MANKATO, Minn. (AP) -Minnesota Vikings owner Zygi Wilf has watched from afar while rescue workers sift through the murky Mississippi River in search of victims from Wednesday's bridge collapse.
On Friday, he pledged to donate all proceeds from the team's annual training camp practice with the Kansas City Chiefs to relief and recovery efforts for the families of the victims.
In an interview with The Associated Press, the owner also said that he's still committed to pursuing public money for a new stadium - despite the potential for perceived insensitivity following the catastrophe that occurred just a half-mile from the Metrodome that Wilf wants to replace.
Five people were confirmed dead, with others still missing, after the Interstate 35W bridge into downtown Minneapolis collapsed during rush hour on Wednesday evening.
"We all understand that there has to be a focus on the infrastructure, that we have to dedicate ourselves to make transportation a priority for the sake of safety and for the sake of a growing community that needs transportation infrastructure that will move us into the 21st century," Wilf said.
"That does not exclude the fact that we understand that the Metrodome is also one of the oldest facilities in the league, and we want to make sure that we have a facility that meets the standards of the 21st century."
Wilf is entering his third season as the team's principal owner, and so far has yet to gain legislative approval for a new stadium. He thought he had a deal to build one in the suburb of Blaine, but that fell through last fall.
Now Wilf has turned his attention to building a new facility downtown on the site where the 25-year-old Metrodome stands. He has already purchased several pieces of land around the area and is working on a massive redevelopment plan that includes housing, shopping and dining surrounding a retractable-roof stadium.
Just how it will be paid for is a major question. Wilf has pledged about $250 million of his own money for the $954 million project, but said he is still reviewing plans for the rest of the tab.

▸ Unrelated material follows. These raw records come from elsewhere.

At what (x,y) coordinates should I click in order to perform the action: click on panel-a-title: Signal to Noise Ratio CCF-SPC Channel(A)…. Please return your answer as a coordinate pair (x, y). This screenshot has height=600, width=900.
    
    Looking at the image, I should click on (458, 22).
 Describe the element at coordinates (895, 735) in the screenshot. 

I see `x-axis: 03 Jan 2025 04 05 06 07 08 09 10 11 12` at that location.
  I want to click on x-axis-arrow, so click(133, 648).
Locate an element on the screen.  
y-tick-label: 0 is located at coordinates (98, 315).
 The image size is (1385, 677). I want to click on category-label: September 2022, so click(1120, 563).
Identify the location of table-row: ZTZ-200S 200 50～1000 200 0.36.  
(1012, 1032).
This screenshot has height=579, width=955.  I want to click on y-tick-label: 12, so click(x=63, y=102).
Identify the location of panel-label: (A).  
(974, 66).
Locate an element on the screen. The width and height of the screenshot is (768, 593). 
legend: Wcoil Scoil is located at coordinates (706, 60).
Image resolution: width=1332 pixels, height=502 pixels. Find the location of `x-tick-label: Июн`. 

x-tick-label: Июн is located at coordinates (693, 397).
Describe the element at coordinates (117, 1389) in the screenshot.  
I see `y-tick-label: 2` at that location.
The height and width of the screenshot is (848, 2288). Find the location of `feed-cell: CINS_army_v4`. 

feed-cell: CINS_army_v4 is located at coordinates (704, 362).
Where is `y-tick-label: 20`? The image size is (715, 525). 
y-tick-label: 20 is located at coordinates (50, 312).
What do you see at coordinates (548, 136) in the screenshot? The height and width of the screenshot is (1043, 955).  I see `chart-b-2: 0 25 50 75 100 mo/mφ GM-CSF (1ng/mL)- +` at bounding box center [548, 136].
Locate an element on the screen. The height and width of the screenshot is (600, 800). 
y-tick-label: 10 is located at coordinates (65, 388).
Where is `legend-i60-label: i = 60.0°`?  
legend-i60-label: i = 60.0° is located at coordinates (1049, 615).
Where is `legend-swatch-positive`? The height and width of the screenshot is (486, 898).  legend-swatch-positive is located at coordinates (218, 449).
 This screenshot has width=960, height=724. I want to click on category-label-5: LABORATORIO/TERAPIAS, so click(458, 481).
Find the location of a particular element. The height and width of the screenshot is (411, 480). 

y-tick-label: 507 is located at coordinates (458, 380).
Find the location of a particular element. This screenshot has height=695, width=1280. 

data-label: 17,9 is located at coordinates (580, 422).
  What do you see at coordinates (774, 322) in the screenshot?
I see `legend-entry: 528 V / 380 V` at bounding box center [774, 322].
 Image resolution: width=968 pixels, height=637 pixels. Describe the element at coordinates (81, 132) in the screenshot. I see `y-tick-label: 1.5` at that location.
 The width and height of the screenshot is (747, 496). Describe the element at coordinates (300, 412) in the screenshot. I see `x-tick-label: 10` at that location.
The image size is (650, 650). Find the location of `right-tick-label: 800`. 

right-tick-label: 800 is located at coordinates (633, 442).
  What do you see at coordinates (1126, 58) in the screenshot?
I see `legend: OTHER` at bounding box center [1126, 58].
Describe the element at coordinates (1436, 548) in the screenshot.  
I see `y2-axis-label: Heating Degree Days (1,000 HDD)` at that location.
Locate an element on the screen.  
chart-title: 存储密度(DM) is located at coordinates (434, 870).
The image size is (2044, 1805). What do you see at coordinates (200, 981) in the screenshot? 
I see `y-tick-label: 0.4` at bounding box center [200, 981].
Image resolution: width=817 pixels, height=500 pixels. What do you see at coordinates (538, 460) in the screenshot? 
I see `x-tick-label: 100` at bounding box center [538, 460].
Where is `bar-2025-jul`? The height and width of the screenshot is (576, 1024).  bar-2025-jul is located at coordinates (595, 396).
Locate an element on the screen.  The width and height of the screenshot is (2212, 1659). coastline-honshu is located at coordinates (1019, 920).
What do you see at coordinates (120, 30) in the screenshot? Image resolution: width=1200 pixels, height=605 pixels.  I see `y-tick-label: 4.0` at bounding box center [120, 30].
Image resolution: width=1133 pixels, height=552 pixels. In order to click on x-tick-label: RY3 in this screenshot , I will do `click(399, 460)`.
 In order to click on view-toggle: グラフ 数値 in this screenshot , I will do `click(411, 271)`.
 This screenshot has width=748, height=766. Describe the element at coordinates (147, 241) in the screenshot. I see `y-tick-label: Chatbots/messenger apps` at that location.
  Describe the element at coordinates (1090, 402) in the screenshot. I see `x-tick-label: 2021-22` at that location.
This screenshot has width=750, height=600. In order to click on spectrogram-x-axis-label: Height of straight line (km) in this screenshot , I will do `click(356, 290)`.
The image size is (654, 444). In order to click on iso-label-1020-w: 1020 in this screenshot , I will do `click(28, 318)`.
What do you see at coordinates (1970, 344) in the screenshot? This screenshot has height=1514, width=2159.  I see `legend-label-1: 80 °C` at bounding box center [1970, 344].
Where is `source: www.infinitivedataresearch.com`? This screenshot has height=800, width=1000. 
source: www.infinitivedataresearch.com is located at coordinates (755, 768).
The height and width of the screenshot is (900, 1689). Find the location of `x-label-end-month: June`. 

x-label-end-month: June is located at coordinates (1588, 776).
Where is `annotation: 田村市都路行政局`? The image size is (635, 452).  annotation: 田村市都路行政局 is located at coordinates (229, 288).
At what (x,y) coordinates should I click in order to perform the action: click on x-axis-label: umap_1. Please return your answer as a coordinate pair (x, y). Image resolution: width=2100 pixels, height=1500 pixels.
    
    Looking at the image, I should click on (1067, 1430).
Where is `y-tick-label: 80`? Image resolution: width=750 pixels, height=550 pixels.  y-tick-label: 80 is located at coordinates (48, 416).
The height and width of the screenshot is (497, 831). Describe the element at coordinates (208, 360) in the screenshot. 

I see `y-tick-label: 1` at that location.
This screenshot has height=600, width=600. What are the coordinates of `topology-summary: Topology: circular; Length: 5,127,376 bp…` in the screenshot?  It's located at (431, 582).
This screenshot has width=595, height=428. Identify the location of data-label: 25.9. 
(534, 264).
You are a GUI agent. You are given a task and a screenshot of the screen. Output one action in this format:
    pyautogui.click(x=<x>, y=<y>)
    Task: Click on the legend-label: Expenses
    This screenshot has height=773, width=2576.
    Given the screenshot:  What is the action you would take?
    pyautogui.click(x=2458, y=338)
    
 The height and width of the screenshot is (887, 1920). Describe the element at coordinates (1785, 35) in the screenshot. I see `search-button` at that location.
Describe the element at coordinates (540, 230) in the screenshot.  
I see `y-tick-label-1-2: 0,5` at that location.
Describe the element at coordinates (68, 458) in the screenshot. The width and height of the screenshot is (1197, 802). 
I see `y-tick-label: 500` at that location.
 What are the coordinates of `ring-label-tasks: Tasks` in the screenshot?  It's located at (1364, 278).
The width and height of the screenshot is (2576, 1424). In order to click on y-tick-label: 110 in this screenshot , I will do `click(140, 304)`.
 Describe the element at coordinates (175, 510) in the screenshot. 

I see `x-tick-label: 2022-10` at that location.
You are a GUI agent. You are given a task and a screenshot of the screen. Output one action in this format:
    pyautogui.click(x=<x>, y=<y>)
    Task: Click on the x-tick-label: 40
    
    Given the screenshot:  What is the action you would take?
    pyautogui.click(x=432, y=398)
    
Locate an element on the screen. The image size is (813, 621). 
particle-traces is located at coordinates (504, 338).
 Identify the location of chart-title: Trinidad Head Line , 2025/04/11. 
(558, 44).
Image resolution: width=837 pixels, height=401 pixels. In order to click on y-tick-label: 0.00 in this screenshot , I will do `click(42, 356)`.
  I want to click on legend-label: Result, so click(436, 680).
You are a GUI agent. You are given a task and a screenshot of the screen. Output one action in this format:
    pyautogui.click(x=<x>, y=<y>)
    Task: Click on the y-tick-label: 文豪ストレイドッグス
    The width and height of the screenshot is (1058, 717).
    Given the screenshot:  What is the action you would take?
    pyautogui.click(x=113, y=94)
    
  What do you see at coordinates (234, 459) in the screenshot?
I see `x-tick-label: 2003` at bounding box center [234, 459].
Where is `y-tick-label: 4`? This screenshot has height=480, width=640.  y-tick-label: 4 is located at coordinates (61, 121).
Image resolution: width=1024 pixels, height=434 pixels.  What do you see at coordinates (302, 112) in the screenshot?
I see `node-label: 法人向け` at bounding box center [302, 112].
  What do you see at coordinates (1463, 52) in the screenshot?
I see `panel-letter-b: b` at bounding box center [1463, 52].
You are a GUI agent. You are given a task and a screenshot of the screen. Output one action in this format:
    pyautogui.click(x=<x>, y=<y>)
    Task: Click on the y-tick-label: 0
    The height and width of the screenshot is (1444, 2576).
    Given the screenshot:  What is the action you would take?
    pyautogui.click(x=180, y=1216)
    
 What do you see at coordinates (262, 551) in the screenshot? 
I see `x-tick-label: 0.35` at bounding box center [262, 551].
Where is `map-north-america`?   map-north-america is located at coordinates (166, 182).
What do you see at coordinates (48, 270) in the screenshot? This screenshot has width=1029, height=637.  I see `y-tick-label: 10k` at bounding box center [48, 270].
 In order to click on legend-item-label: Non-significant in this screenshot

"We're still working very hard analyzing all the different options available to us and trying to see what would be best suitable," Wilf said.
In the wake of Wednesday's heartbreak, some have questioned the fairness of putting public dollars toward stadiums - as the state legislature has done recently in approving new buildings for baseball's Twins and the University of Minnesota football team - when so many roads and bridges need work.
Wilf stressed that he thinks the safety of Minnesota roads should take precedence over a stadium, but said he thinks there is also room for his plan, too.
"We believe that they both have to get done," Wilf said. "It's just a matter of first making sure that our priorities as they deal with transportation infrastructure get addressed immediately. And that we will move forward on a stadium" as well.
Unlike previous owner Red McCombs, who drew the ire of Vikings fans when he talked about moving to Los Angeles if he didn't get a new stadium, Wilf has maintained that he wants to keep the team in Minnesota.
He said that despite last year's disappointing 6-10 finish and a fan base that was frustrated and apathetic by the end of the 2006 season, he's encouraged by the support he has seen.
"When fans and people have passion for a team like that, there's no other home than Minnesota," Wilf said. "I just hope, and I know, that everyone concerned realizes that we have many other priorities to deal with. ... We have to all address those priorities. We all realize that the well-being of the Minnesota Vikings, for everyone concerned, will always be an important issue."